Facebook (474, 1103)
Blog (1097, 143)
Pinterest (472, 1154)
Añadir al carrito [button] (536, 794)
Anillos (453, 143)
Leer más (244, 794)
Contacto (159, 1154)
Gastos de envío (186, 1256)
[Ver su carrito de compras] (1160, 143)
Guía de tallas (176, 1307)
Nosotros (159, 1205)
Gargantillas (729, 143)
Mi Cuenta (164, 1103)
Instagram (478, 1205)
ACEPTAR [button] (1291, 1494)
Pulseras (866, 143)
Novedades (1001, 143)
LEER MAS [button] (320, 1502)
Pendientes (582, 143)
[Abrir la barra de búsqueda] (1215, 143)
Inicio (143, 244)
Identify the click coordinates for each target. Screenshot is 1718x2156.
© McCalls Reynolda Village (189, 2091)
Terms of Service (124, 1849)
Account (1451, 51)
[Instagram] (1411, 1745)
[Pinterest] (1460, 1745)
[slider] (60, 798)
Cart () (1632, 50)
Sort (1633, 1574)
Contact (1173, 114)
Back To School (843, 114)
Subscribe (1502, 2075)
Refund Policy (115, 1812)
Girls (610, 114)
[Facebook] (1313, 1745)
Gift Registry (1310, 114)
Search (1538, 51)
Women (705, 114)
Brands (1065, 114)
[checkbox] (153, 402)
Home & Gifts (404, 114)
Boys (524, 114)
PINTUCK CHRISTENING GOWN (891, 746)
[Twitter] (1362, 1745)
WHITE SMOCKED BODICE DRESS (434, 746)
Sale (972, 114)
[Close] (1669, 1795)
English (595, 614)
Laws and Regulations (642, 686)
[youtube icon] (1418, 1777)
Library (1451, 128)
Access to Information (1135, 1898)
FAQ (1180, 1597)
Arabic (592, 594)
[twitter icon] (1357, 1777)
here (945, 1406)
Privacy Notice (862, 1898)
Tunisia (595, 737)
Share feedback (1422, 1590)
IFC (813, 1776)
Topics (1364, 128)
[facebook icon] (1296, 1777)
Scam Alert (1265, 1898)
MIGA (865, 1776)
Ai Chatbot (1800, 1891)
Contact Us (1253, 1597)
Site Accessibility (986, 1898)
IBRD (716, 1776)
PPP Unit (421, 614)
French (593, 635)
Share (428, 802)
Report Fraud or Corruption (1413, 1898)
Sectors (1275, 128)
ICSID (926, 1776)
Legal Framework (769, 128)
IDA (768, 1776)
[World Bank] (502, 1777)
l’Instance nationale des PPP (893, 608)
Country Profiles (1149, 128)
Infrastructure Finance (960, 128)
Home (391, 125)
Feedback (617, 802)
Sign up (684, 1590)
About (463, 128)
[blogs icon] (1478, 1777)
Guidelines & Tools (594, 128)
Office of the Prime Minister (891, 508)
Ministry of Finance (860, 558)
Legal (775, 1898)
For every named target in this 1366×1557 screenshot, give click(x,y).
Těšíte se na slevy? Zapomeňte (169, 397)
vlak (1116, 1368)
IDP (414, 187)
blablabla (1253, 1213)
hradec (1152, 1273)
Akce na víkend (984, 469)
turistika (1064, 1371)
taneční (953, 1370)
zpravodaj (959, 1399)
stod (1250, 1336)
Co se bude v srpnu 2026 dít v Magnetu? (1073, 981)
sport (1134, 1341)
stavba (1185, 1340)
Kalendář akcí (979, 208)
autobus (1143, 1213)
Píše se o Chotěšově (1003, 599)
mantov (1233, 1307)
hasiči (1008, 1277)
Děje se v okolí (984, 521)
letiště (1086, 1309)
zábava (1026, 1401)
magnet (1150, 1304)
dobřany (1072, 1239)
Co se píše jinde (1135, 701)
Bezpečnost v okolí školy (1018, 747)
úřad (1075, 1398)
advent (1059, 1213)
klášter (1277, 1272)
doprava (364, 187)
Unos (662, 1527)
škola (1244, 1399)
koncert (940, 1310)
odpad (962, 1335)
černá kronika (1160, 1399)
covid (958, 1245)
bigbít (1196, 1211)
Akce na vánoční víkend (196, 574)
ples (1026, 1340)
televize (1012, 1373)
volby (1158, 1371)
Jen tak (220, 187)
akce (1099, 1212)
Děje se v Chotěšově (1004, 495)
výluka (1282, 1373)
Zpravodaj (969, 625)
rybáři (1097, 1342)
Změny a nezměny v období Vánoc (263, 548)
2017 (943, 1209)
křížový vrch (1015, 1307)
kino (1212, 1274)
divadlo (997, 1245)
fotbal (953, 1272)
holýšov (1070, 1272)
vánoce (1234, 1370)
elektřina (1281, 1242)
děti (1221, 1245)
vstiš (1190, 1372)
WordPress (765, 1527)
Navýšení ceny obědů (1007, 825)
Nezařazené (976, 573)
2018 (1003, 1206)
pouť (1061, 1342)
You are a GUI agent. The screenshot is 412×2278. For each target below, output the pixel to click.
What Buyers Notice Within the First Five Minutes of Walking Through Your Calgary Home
§
* [ACTIVITY]:
Each line in the data that holds the word "víkend" must be copied.

* [YOUR SOLUTION]:
Akce na víkend (984, 469)
Akce na vánoční víkend (196, 574)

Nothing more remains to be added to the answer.